Tesco’s strategy was to introduce retail oases to the ill-served “food deserts” of the American west, but its chosen states were hit hard by the subprime mortgage crisis, and the flagging economy meant business was bad from the beginning. The stores were often in working-class areas, but, confusingly, seemed to be aimed at upper middle-class shoppers, which meant they were competing with popular US chains such as Trader Joe’s.

In an effort to improve its fortunes, the chain has tinkered with everything from décor to packaging, but to no avail. The British firm has spent £1bn on its US subsidiary, which has never turned a profit.

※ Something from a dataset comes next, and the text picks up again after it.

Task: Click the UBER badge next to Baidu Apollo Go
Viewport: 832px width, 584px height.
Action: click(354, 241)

Now Tesco has announced a strategic review of Fresh & Easy, which almost certainly portends the chain’s sale or closure. Tim Mason, head of Fresh & Easy, and a Leahy appointee, has resigned. Twelve stores closed this year, including the original Hemet site, leaving 165 in California and 35 more in Nevada and Arizona. Philip Clarke, who replaced Sir Terry last year as Tesco’s chief executive, was in Los Angeles this week to meet staff. He admitted it was “likely, but not certain, that our presence in America will come to an end”.

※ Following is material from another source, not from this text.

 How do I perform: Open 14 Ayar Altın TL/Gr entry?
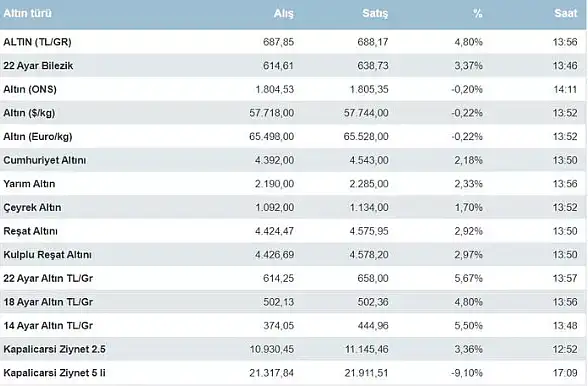[293, 326]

The problems with Fresh & Easy’s store model are myriad, say US consumer analysts. At an average of 10,000 square feet, the “neighbourhood” sites are similar to Tesco’s mid-size Express and Metro stores in the UK. Most American shoppers, especially those in car-dominated California, are accustomed to grocery shopping on a considerably larger scale. The company was also forced to expand quickly, and on unsatisfactory retail sites, to try to meet the overheads of its large-scale infrastructure.

“We happen to speak English in America,” explains Jim Prevor, a food retail expert and editor of the Perishable Pundit website. “It seemed Tesco understood instinctively that when you open stores in China or Poland those stores are going to have to be different from the British stores. But somehow arrogance kicked in, and they made the fatal mistake of thinking, ‘We know what Americans want.’”

Among the features of Fresh & Easy that turned off American consumers are its shrink-wrap food packaging, its vague, unmemorable name, and its self-checkout system: an anomaly in a nation that prefers to reward personal service. For the homesick Englishman abroad, or for the curious Yank, the stores sell a selection of familiar British products, such as small jars of Marmite for $5.19 (£3.23), tins of Heinz baked beans for $1.59 (£1), and Cadbury’s Crunchie bars for the same amount. The firm even built an 80,000-sq ft factory in Los Angeles to produce the single-serving ready-meals so beloved of British consumers. But its focus on own-brand products meant it failed to offer enough local US favourites, and that, fatally, its branches contained almost identical stock. Shoppers here were bemused by imported British standards, including the profusion of watercress in salads, and the privileging of pre-packaged sandwiches over deli counter dishes prepared to order in-store; these are a regular feature of similar US supermarkets, where people prefer to ask for precise portions of pickle, mayonnaise and so on.

Tesco is not the first British supermarket to fail to break America: M&S and Sainsbury’s have also entered and then retreated from the US market in the past decade.

A few consumers have succumbed to Fresh & Easy’s unfamiliar charms nonetheless. Natalie Najera, 25, a resident of Culver City, walks to shop at Fresh & Easy every day, and would be saddened by its demise, she says. “The fruit and vegetables are fresh, so is the bread, and the meat is good for the price. And the cookies! Smart & Final is just too big.” Nick Hopson, a 31-year-old architect from Echo Park, thought the store was more expensive than Trader Joe’s, his natural supermarket of choice, but he said: “I come here for the convenience, because I work around the corner. I often have their $6 lunch deal.” Every little helps.